The next question is from the line of Pranav Muchhala from Reliance General Insurance.
Yes. My question was that particularly that what we've seen is if I look at on a Y-o-Y basis also, particularly we've seen the top line degrowing by INR 50-odd crores at INR 297 crores. So if you could help me understand how much of that would be an impact particularly from aftermarket and rest from other segments? And also, if I could also understand that what has been the root cause for a sudden decline in the demand for U.S.A. small tractor market, which has been hit much, much more than our anticipation.
So I don't have that breakout, but I can tell you, out of the INR 50 crores, like I was answering the earlier question, about INR 27 crores of that actually came out of just inventory destocking. So about 50% plus of what you're seeing is actually not related to the true consumption at the end customer. It's actually coming off the portion of the inventory destocking happening. On top of that, I estimate close to about INR 8 crores to INR 9 crores of that has come off from price downs related to freight and this thing. So the real volume reduction has not been that high, Pranav. And to answer your question on the, why the U.S. small ag is going down. I think this is, the small factor here is more a utility tractor and with the interest rates going up and stuff like that, I think this is the kind of commodity that has got hit here. It's not a farming tractor. The serious farming tractors are over 200 horsepower here. And because commodity price -- the farm income still remains strong, that segment is still growing 8% to 10% in the U.S. on the large ag. I think the small one is more becoming a consumer thing, and this is maybe the consumer while the consumer spend in the U.S. is good, I think it's the big ticket spend on the consumer side may be slowing down a bit.

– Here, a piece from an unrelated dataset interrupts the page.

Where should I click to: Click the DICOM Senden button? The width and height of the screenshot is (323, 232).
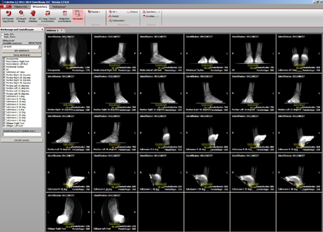(22, 140)
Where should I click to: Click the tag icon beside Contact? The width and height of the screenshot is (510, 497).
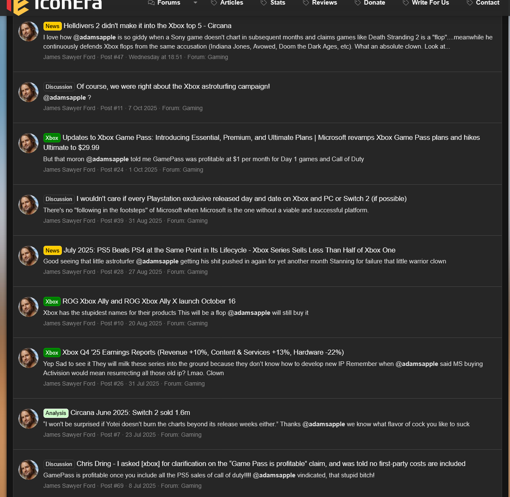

Okay. Sir, one more update which I wanted to understand is that we had recently tied up with one of the major players in aftermarket, especially TSC. And we were pretty confident of making inroads with them and boosting our aftermarket sales with them. So how is that fructified? Has that not been good enough to nullify the impact that we see over here in the small tractors? Has that not picked up well enough?
No. It is running, from an end-market perspective they are also equally hit from a perspective of what the end-market is doing and the inventory destocking is doing. So they are no different to anything else on that, right? But our sales to them continue to be, but they are also performing the way the rest of the market is performing. What is really, really working well with them for me is they are the ones that used to actually launch the UTV platform for us for the 3-point linkage. And that frankly has been going phenomenally well. And I think the interest that we are seeing there is absolutely amazing, and it's on track. And like I had mentioned even the last time, that, that opportunity alone is actually equal to almost the entire 3-point linkage market on the small tractor that I have in the U.S. over the next few years. So that with TSC is growing rapidly. We are exploring new China Plus One opportunities with them on other products which they want to resource out of China. That's still in the pipeline, a little bit at the early stages. But the UTV ATV is doing phenomenally well with them. And at the same time, while I'm partnering with them to launch this, we've already started our work on all of this with, let's say, other aftermarket chains. Like Gurdeep mentioned, we've got the second biggest chain now. And now I'm actually taking this out to those guys with a slight 6-month to 8-month lag from TSC, we will open the next ones on this. And everybody is showing a lot of interest on that. So the relationship with TSC is actually very, very robust.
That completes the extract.